Aim of the task:
Determine how many lines in the records below contain "click", then state that number alone.
··· Records for the task ···
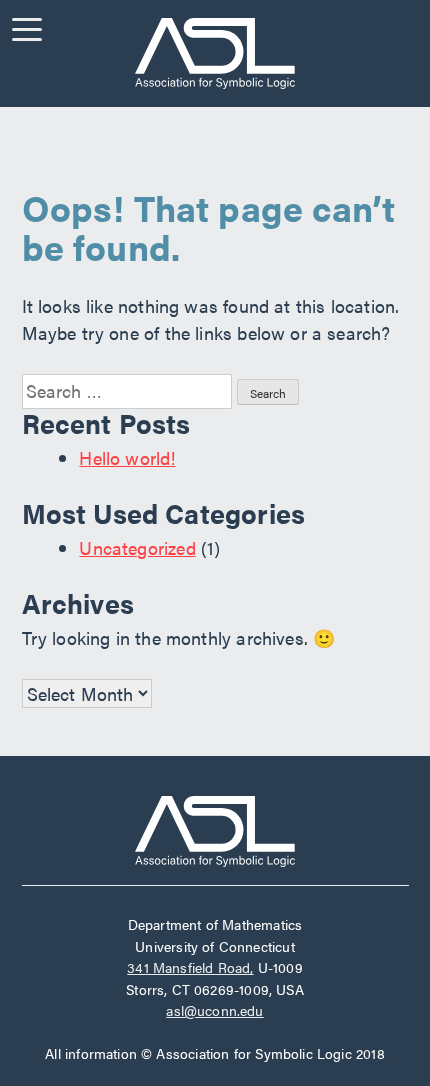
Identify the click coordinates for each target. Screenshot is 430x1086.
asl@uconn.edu (214, 1010)
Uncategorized (137, 547)
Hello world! (127, 457)
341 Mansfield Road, (190, 967)
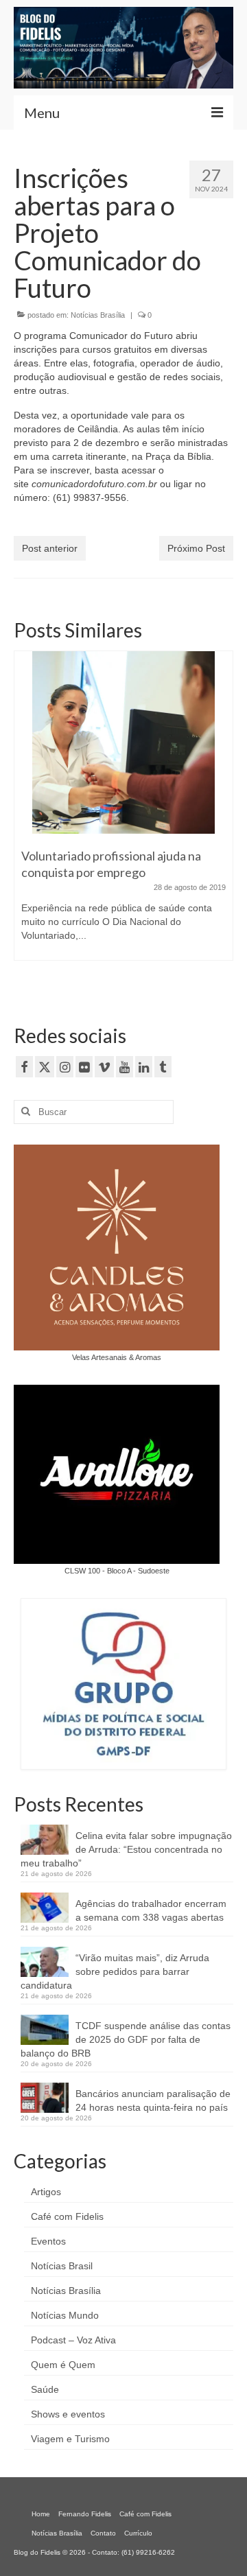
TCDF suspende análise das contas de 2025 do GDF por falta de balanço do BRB (126, 2039)
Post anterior (50, 548)
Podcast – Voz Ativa (73, 2339)
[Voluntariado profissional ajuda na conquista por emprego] (123, 742)
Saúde (45, 2389)
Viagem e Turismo (70, 2438)
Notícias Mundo (65, 2315)
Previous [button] (26, 820)
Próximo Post (196, 548)
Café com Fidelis (67, 2216)
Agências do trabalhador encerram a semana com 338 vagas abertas (150, 1910)
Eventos (48, 2241)
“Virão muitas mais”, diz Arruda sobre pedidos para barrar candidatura (115, 1971)
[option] (123, 812)
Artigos (46, 2191)
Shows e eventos (68, 2414)
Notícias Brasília (98, 315)
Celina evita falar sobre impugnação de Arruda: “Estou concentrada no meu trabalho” (126, 1849)
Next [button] (221, 820)
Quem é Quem (63, 2364)
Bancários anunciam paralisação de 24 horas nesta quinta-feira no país (153, 2100)
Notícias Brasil (62, 2265)
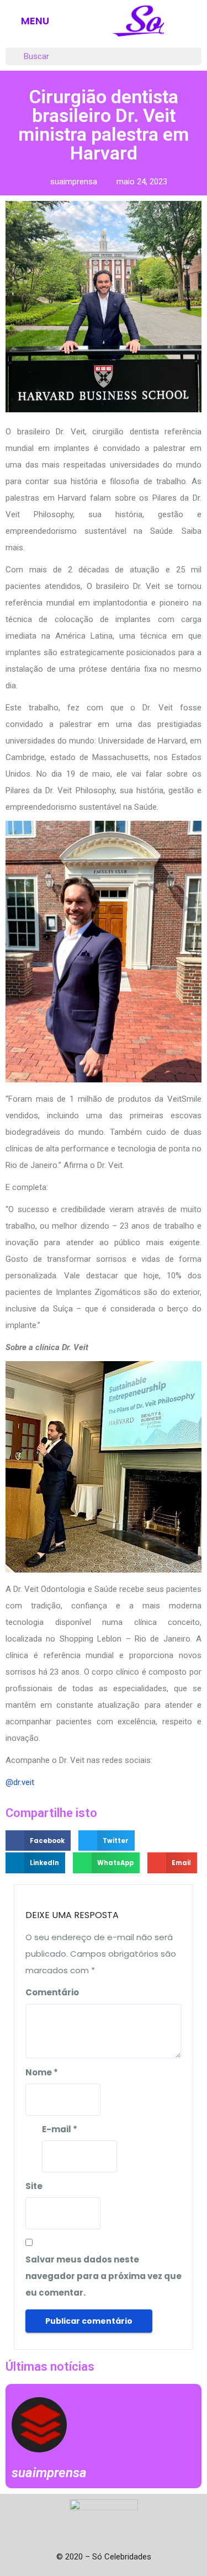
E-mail (59, 2129)
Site (34, 2186)
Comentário (52, 1992)
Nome (41, 2072)
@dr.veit (20, 1782)
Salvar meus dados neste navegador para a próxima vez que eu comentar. (103, 2276)
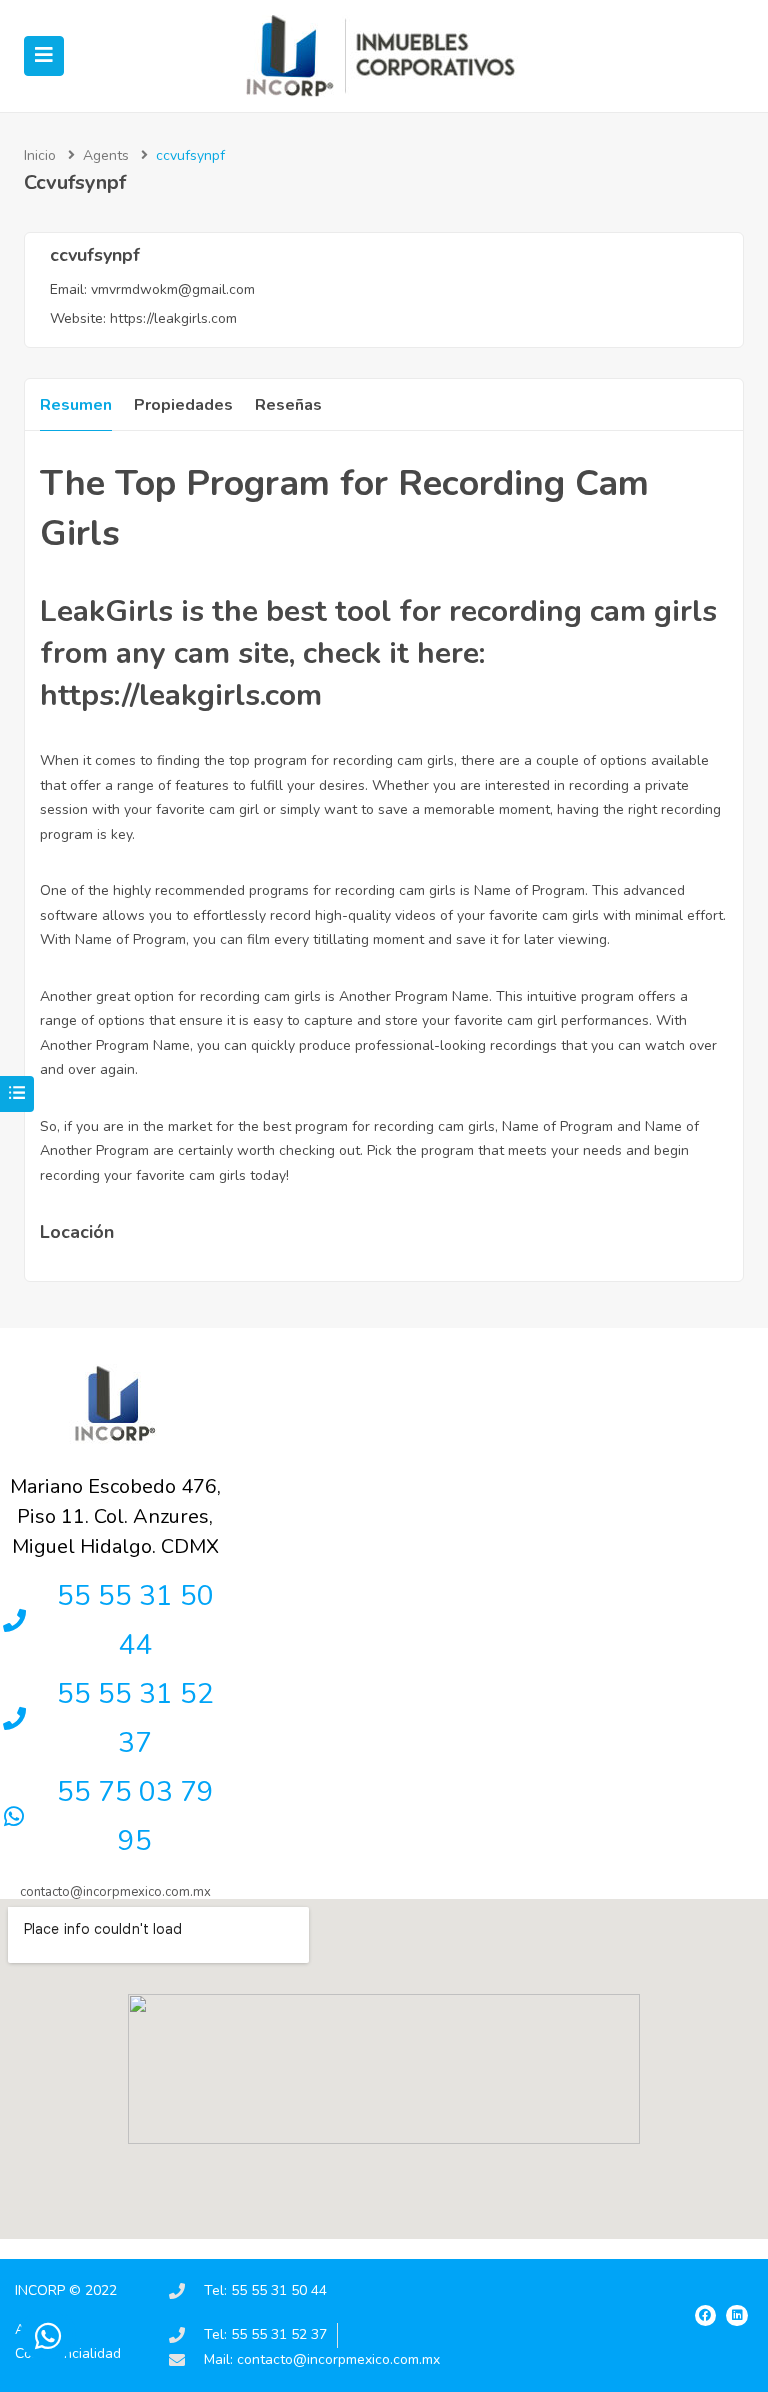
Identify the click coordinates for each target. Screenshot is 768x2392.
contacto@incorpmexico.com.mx (115, 1892)
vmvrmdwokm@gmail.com (173, 289)
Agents (106, 155)
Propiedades (183, 405)
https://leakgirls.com (173, 318)
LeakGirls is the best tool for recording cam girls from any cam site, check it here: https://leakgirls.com (378, 653)
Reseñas (288, 405)
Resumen (76, 405)
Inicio (40, 155)
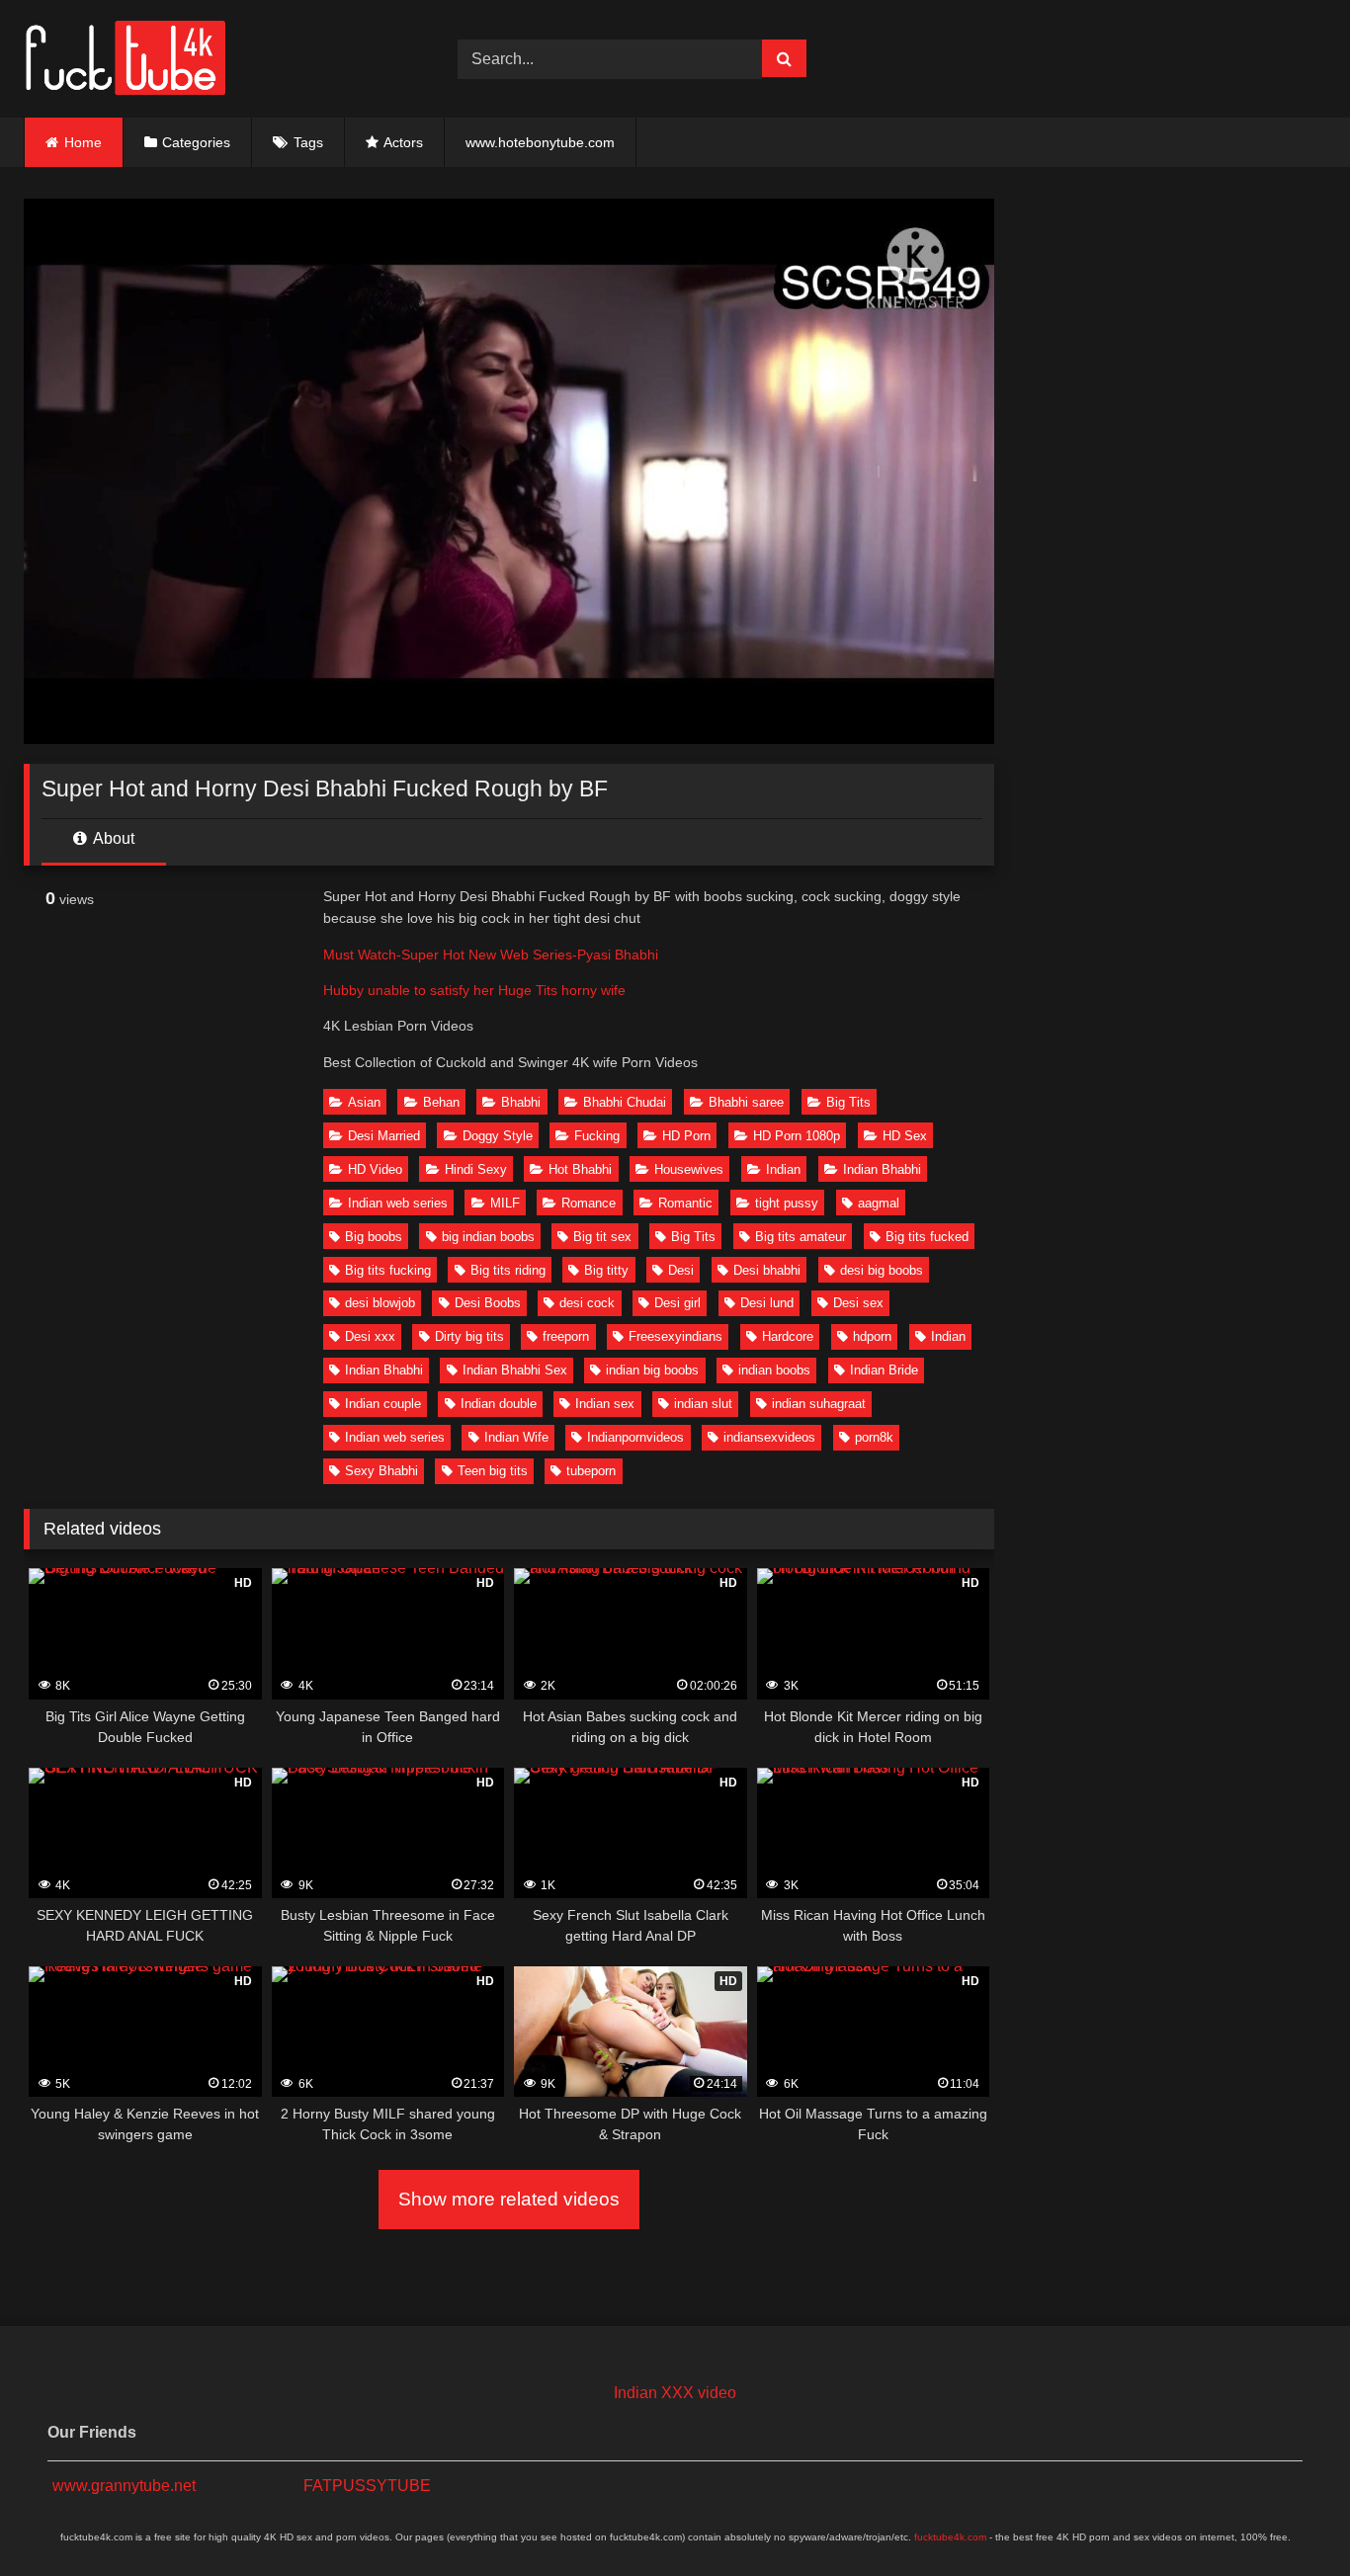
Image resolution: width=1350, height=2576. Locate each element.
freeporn (566, 1336)
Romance (588, 1203)
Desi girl (677, 1302)
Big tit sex (602, 1236)
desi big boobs (881, 1270)
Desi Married (384, 1135)
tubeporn (591, 1470)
···
Solution for this exercise:
2